OM : Frank McCourt dispose de 4 leviers pour sauver le club et redresser la barre

- L’UEFA impose une amende de 10 millions d’euros à l’OM.
- Le club doit réduire drastiquement sa masse salariale très élevée.
- Une entrée d’actionnaires minoritaires est envisagée pour renforcer le capital.
La gestion financière phocéenne frise le ridicule alors que l’UEFA a infligé un sursis assorti d’une amende de 10 millions d’euros. Ce montant se décompose en 6 millions pour des revenus insuffisants et 4 millions car le ratio salarial dépasse les 70 %. L’OM risque un bannissement automatique des coupes d’Europe dès 2027-2028 si les comptes ne sont pas redressés rapidement. Le club s’est retrouvé avec une restriction sur l’inscription des joueurs en Liste A pour la saison 2026-2027.

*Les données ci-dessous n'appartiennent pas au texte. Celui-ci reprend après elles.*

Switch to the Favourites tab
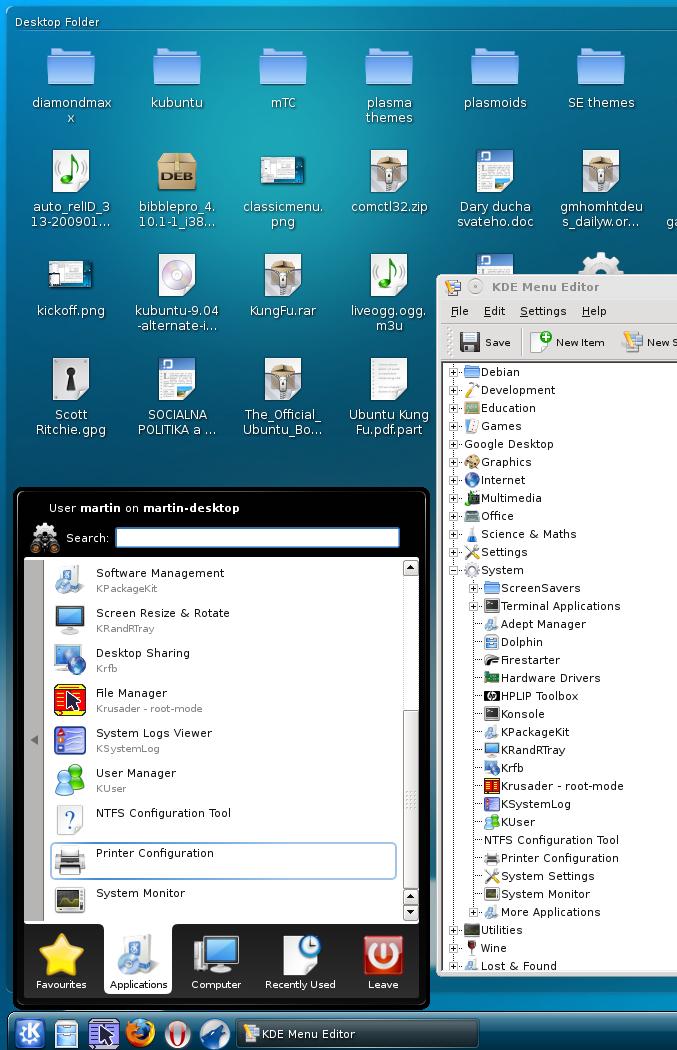Viewport: 677px width, 1050px height. click(60, 962)
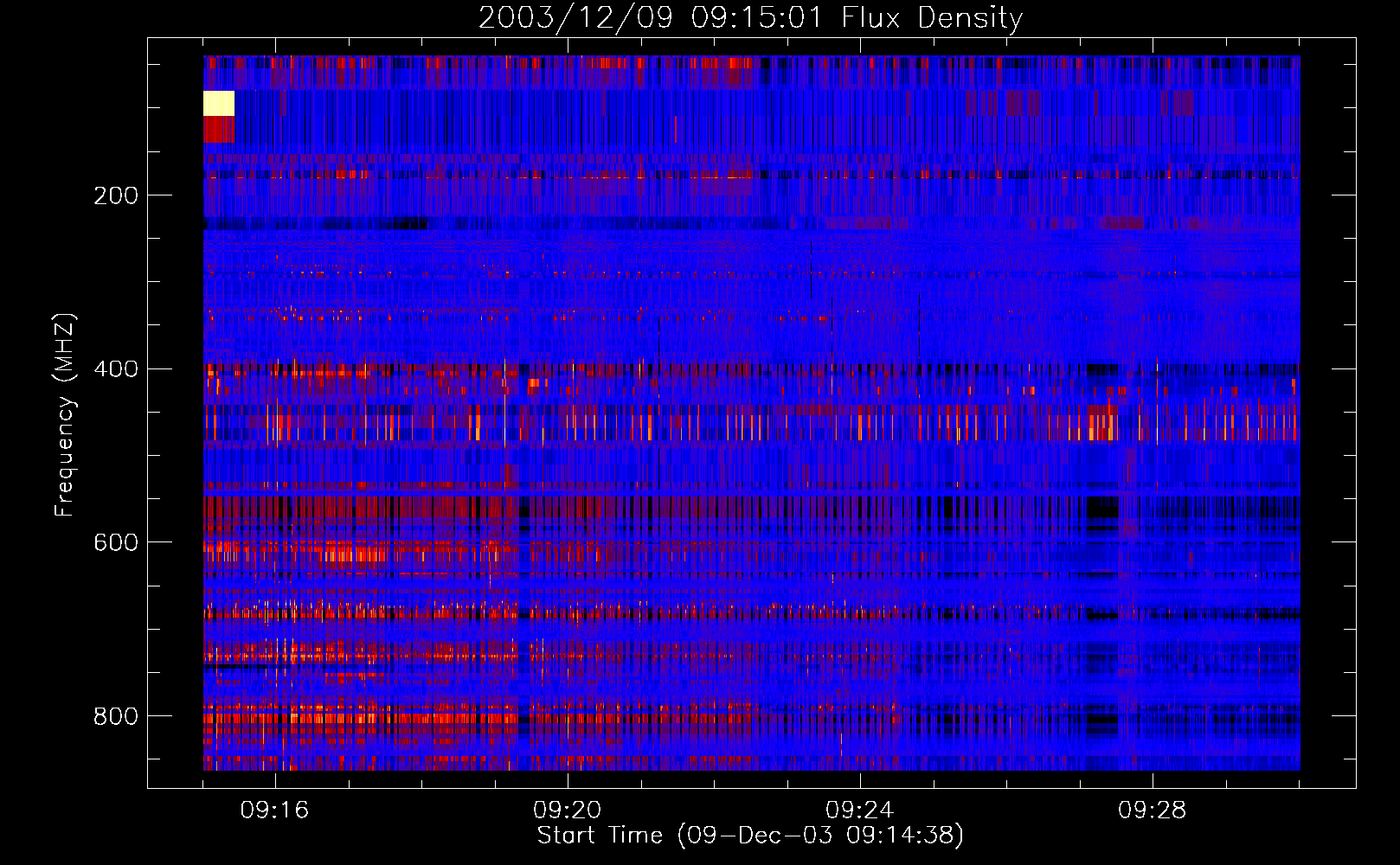The image size is (1400, 865).
Task: Select the date 2003/12/09 in the title
Action: pos(575,18)
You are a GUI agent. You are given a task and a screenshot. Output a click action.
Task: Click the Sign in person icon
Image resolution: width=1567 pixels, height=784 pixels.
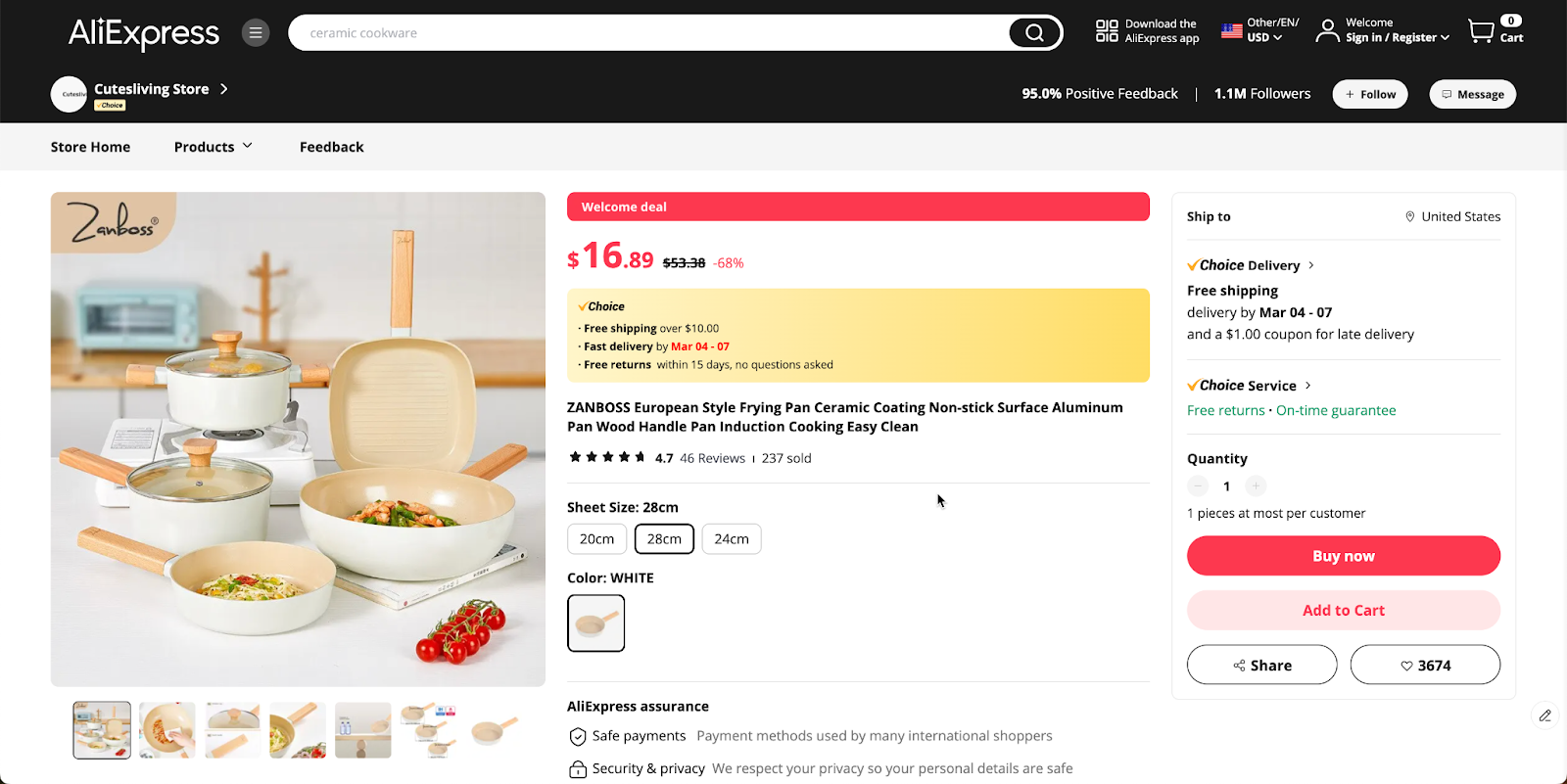coord(1327,30)
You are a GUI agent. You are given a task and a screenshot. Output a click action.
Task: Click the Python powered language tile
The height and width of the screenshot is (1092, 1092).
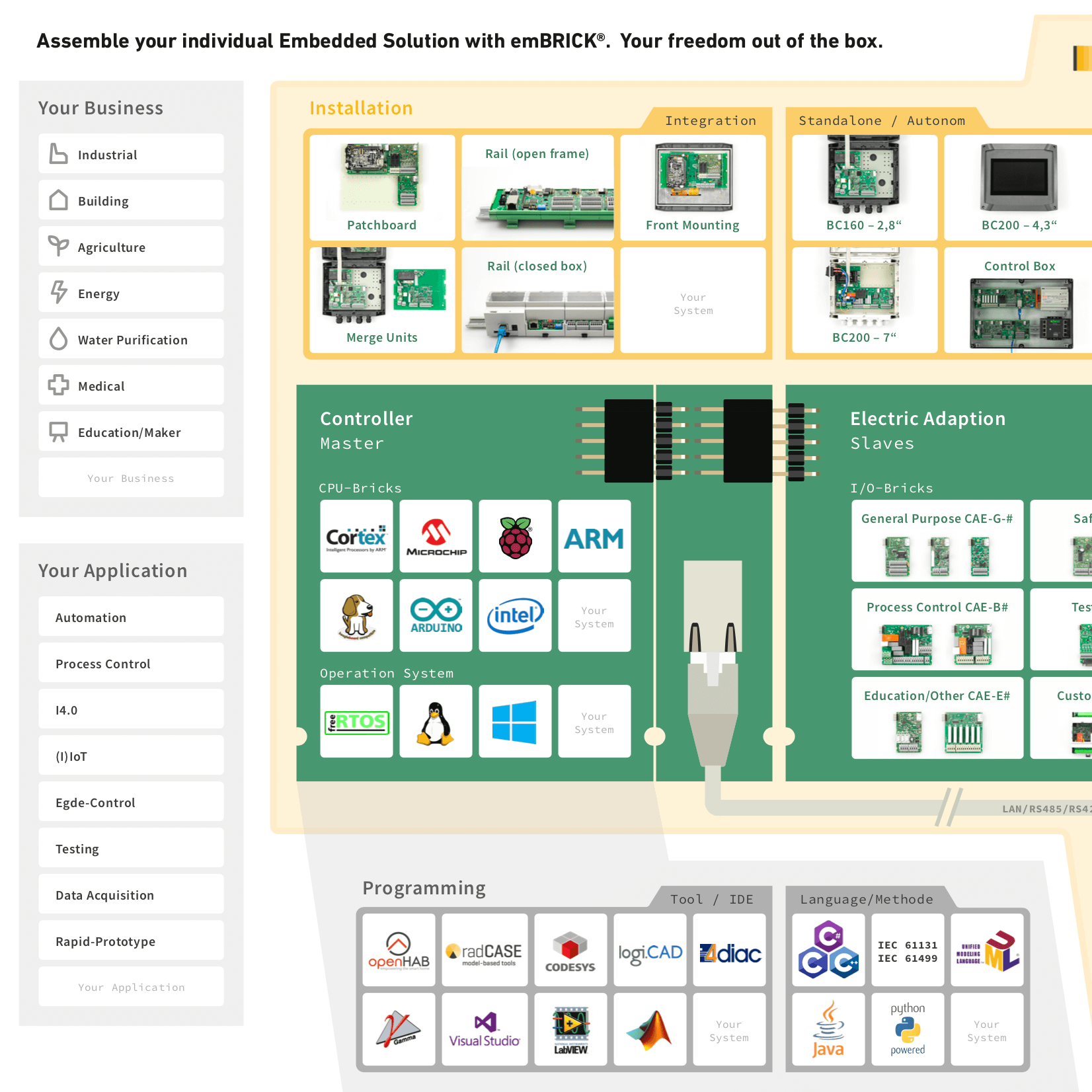coord(908,1029)
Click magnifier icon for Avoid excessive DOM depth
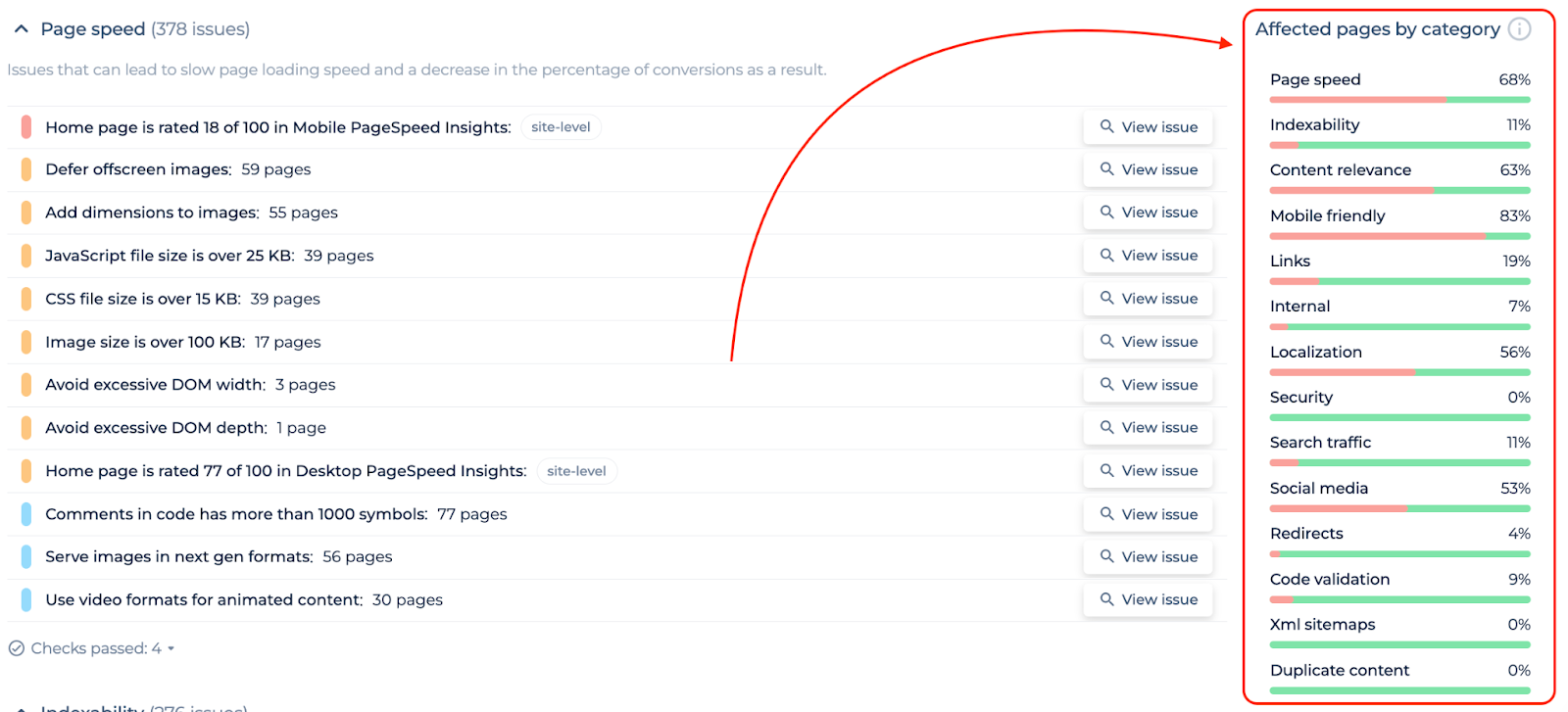This screenshot has width=1568, height=712. [x=1106, y=427]
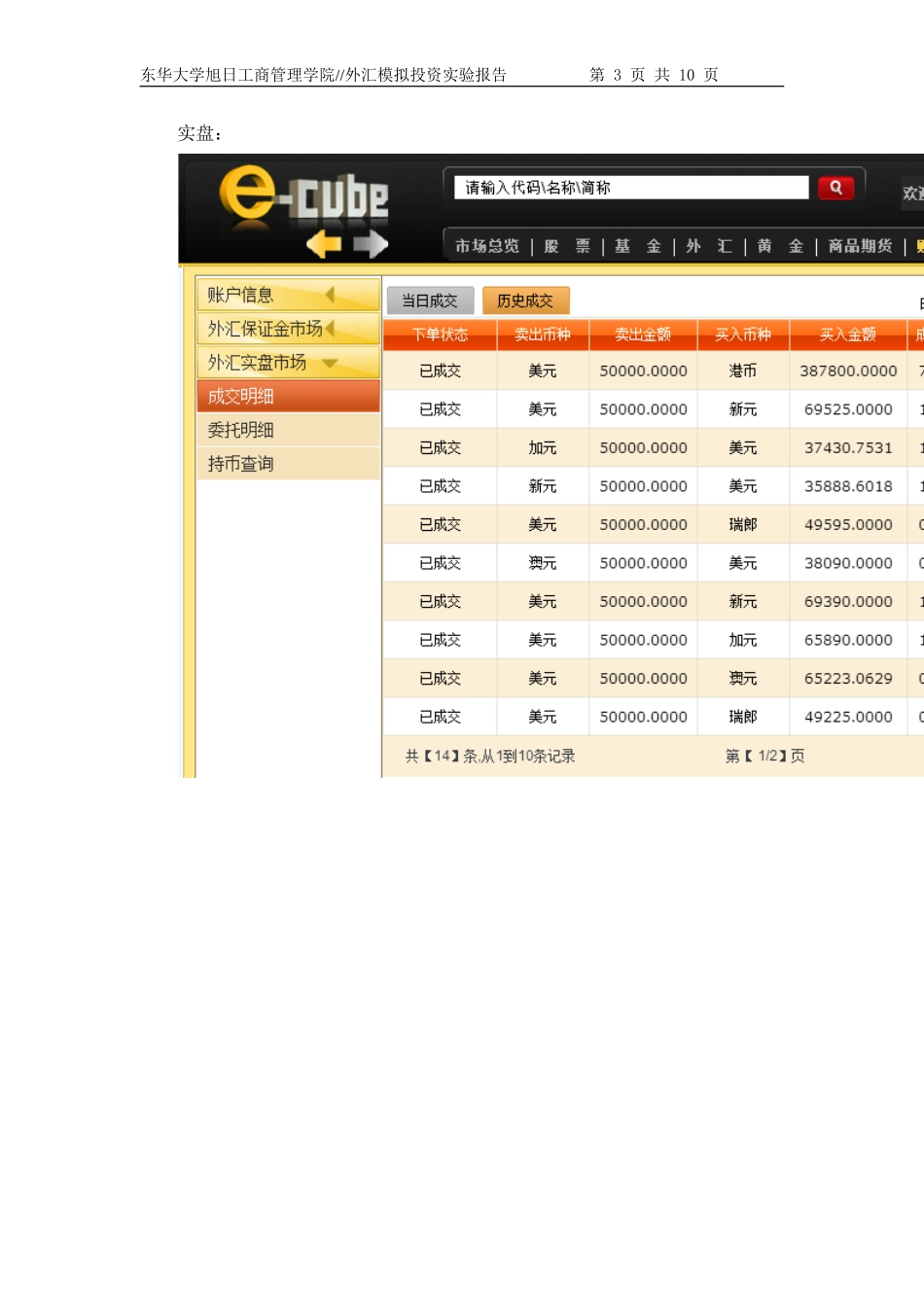Click the yellow forward arrow icon
Image resolution: width=924 pixels, height=1307 pixels.
coord(372,244)
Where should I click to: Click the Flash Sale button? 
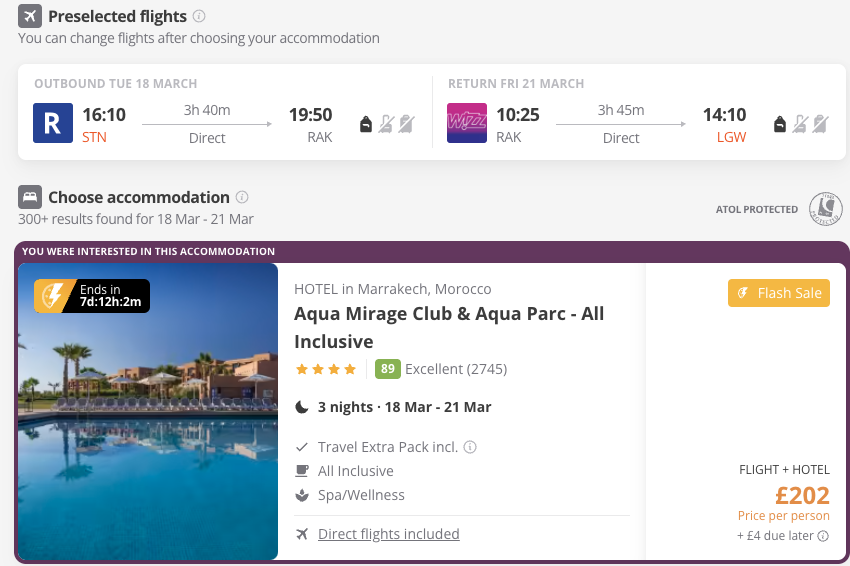pos(778,293)
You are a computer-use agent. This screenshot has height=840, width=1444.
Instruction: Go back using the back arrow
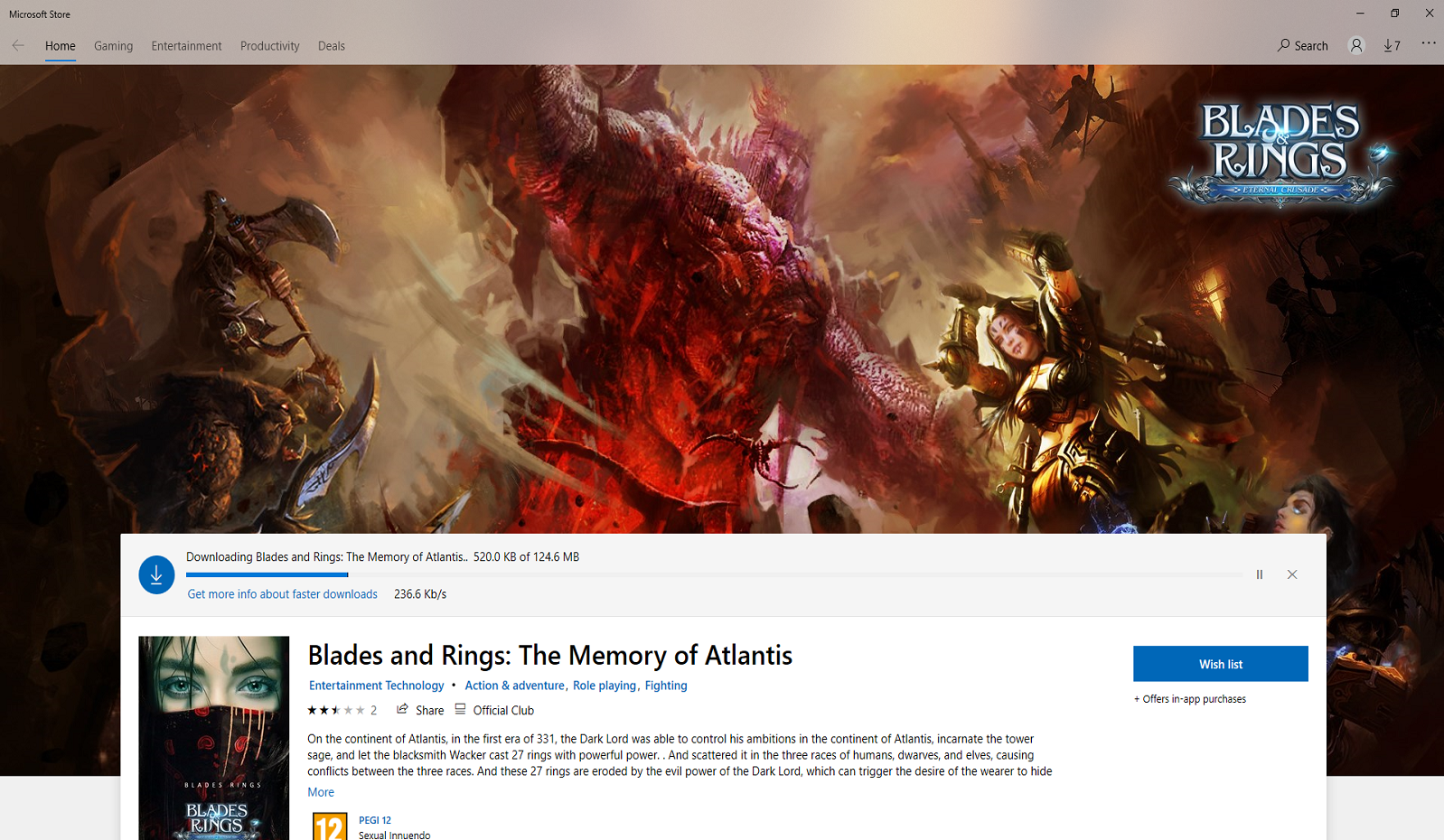click(x=18, y=45)
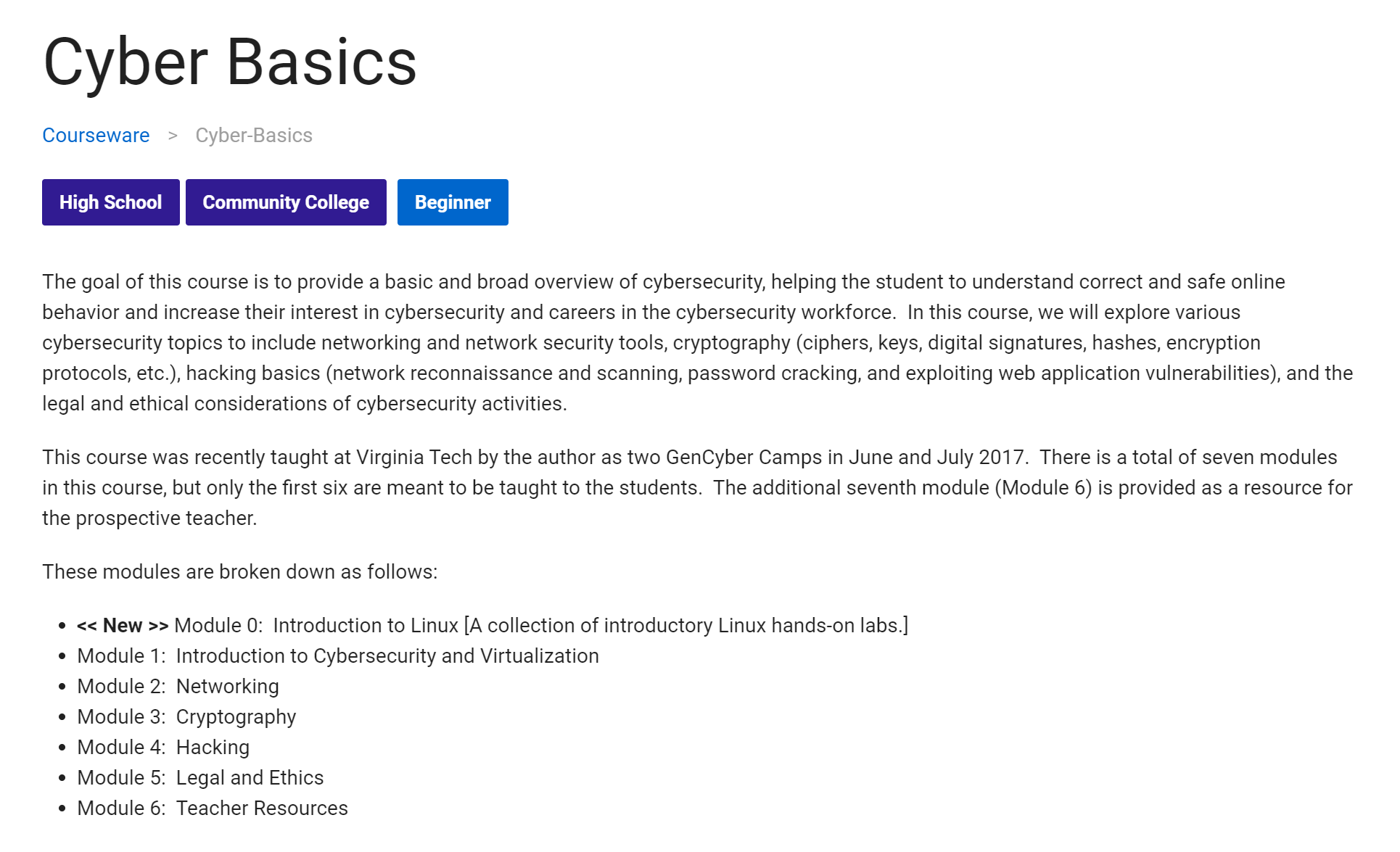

L’absence de rigueur budgétaire est flagrante. Le club a un effectif très cher. Avec une masse salariale s’élevant à 153,7 millions d’euros, cotisations comprises, le ratio dépasse les 80 % des revenus opérationnels. Est-ce vraiment acceptable pour une structure de ce rang ? La DNCG pourrait imposer un encadrement strict lors du passage prévu le 23 juin pour stopper l’hémorragie financière actuelle.
Une masse salariale dépassant 153 millions d’euros
Le dégraissage est l’unique solution viable. Vendre des joueurs à forte valeur marchande devient l’impératif pour retrouver une quelconque marge de manœuvre. L’effectif est valorisé à 363,10 millions d’euros, ce qui place le club au quatrième rang de la Ligue 1. Mais attention, car le cas de Mason Greenwood est un piège financier puisque Newcastle United pourrait récupérer entre 30 % et 50 % de l’indemnité.
Le club doit vendre gros. Le profit net sera réduit, alors que les besoins sont urgents, et la pression monte. Ce paradoxe financier, où l’on possède des actifs mais peu de cash, est symptomatique d’une gestion court-termiste. L’exploitation plus intensive du stade Vélodrome reste le seul levier structurel pour augmenter les recettes via le naming ou l’hospitalité premium.
Les revenus TV sont instables. Le passage en Ligue Europa, beaucoup moins rémunératrice que la Ligue des Champions, va créer un trou béant dans le budget. Le futur naming du stade Vélodrome doit impérativement rapporter gros pour compenser cette perte de revenus européens. Sans diversification, le club reste totalement dépendant des aléas sportifs et des ventes de joueurs.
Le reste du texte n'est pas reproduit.